Most positions require exams offered only once every four years (or less), with results taking months or years to process. Hiring managers are restricted to the top three candidates, and the time from offer to start date can drag on for nine months. Furthermore, titles for common tech roles (data scientist, product manager, UX designer) simply don’t exist. Effectively, anyone who hasn't taken a civil service exam in the last four years is locked out.
It is a system designed for a different era. While merit protection via examination made sense in the 19th-century context of patronage, today it creates friction and filters out talent.
[Heywood notes](https://publicsectorjobboard.substack.com/p/what-it-will-take-to-deliver-for) that NYC has a heavily unionized public workforce but doesn't elaborate much further. In the comments, Gabriel Pincus observes that the system "blocks, rather than advances, its original goal of meritocratic hiring."
Although Heywood seems aware that unions can be barriers to modernization, she doesn't pursue this line. Whether strategic or simply outside her focus, the omission is notable. Across different contexts—the UK, US, Germany, Brazil—unions consistently appear as structural obstacles to civil service reform. It remains one of those truths understood but seldom stated directly by progressives in government.
Heywood argues for injecting external expertise, framing it primarily around technology roles. However, the argument applies broadly: project management, procurement, and strategic planning all benefit from outside talent.
This "delivery first" rhetoric raises an important question: what happens to the bureaucratic apparatus that _doesn't_ "deliver"?
Retrain? Reduce? Reallocate? A delivery-centered vision needs an accompanying theory for non-delivery functions and personnel.

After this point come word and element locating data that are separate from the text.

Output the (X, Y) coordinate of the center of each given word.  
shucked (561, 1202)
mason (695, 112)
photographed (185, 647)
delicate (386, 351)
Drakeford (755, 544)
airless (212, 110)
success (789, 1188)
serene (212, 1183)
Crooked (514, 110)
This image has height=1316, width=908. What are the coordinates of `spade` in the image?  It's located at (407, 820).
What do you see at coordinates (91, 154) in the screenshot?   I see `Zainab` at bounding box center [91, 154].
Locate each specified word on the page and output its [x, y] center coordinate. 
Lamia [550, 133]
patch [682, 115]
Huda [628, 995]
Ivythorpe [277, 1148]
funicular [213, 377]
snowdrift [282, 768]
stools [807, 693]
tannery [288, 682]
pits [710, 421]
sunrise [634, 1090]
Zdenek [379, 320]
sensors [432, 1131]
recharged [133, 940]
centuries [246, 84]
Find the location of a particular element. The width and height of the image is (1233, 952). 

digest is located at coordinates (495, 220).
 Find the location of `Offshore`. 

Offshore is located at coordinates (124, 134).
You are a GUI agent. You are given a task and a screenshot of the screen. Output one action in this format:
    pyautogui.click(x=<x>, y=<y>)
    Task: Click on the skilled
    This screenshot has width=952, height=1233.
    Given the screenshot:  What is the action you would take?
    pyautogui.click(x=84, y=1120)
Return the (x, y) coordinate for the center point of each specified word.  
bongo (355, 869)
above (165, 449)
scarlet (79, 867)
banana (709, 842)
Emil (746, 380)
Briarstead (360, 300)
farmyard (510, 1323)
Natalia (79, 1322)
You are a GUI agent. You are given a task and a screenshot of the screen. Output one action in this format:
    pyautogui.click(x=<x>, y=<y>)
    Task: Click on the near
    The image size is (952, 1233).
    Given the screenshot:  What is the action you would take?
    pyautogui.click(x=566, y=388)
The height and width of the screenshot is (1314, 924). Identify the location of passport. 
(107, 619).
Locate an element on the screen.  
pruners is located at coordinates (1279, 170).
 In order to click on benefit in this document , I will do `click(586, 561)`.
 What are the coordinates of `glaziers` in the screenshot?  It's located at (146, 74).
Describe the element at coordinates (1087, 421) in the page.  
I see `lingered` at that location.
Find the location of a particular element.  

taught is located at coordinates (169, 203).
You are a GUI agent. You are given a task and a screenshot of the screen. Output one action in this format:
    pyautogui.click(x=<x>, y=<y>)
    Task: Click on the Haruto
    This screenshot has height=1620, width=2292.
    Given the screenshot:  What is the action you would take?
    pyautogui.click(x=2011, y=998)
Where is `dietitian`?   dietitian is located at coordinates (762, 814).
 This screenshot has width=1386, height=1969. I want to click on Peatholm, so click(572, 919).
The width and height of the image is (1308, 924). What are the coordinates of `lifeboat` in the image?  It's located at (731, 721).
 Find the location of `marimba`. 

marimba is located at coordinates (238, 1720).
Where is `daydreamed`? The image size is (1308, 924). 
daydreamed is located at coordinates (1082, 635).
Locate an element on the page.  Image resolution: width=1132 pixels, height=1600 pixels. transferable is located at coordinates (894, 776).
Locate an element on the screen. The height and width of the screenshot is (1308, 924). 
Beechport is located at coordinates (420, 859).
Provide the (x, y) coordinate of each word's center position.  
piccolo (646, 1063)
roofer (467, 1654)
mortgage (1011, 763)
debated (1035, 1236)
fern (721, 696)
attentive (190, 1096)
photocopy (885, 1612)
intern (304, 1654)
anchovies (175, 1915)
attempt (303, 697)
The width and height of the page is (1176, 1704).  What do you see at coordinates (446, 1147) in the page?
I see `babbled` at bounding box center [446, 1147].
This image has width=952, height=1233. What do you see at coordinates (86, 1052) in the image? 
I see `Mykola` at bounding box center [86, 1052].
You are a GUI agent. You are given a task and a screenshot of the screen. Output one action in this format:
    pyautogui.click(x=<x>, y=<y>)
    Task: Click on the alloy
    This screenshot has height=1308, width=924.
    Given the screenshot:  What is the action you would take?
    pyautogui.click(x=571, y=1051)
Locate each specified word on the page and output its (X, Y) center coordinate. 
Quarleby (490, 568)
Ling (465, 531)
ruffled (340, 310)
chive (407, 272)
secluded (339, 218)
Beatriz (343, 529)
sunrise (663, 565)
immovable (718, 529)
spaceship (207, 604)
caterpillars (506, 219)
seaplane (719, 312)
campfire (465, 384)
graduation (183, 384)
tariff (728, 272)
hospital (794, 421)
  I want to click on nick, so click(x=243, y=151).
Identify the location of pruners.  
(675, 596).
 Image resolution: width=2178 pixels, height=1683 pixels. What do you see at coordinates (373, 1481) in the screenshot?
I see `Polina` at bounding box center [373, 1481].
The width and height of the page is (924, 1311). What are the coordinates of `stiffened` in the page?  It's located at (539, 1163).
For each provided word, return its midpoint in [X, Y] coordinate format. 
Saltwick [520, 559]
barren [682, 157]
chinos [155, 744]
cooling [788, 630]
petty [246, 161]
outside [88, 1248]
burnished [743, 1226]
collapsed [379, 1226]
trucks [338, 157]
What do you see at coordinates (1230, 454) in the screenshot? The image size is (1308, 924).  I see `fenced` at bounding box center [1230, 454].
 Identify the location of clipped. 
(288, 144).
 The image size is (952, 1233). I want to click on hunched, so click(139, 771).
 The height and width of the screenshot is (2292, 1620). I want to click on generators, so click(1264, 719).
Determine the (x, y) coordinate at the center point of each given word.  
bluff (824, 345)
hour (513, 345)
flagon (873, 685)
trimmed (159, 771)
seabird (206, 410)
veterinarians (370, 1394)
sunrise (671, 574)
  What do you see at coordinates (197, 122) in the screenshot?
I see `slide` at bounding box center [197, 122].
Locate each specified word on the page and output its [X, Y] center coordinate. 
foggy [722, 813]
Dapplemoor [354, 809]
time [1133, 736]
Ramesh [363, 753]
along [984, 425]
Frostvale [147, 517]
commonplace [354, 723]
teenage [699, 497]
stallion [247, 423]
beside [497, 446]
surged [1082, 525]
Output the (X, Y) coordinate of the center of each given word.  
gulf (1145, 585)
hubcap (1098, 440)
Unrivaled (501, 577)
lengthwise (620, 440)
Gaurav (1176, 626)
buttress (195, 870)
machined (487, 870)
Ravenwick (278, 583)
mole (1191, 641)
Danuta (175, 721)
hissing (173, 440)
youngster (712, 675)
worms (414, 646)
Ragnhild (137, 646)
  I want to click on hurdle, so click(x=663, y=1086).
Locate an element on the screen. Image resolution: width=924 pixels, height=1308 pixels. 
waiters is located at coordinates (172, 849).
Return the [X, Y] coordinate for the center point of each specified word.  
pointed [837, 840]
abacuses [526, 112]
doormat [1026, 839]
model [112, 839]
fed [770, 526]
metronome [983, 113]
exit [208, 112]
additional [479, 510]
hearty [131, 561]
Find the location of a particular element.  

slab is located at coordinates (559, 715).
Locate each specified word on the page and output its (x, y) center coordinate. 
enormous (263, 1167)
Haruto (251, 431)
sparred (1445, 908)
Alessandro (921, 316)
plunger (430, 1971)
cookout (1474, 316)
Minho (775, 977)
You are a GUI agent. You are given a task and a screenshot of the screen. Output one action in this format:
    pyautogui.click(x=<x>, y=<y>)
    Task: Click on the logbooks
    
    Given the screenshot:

## OPM's new workforce data site
OPM has launched a redesigned [Federal Workforce Data site](https://data.opm.gov/), which [[Gabe Menchaca]] [notes](https://fedscoop.com/opm-federal-workforce-data-overhaul-fedscope/) exceeded his expectations. The interface is clean, featuring interactive charts filterable by agency and time period, monthly updates, payroll and recruitment data from USAJobs, and downloadable .csv files.
One feature stands out specifically: performance ratings by agency.
The US federal system uses a five-level evaluation scale. The site displays how employees are distributed across these levels at each agency—including how many are rated as performing at insufficient levels.
Having a common evaluation scale across agencies, combined with public data on its distribution, allows anyone to assess whether performance evaluation is meaningful (if 99% are rated "fully successful" or above, the system lacks differentiation); which agencies actually distinguish performance levels; and whether accountability rhetoric corresponds to reality.
I would love to see equivalent data for Brazil, but I doubt anyone will ever have access to it. The political sensitivity of exposing how few public servants receive insufficient ratings would be considerable. I’ll write a piece acknowledging how wrong I was if this ever becomes publicly available.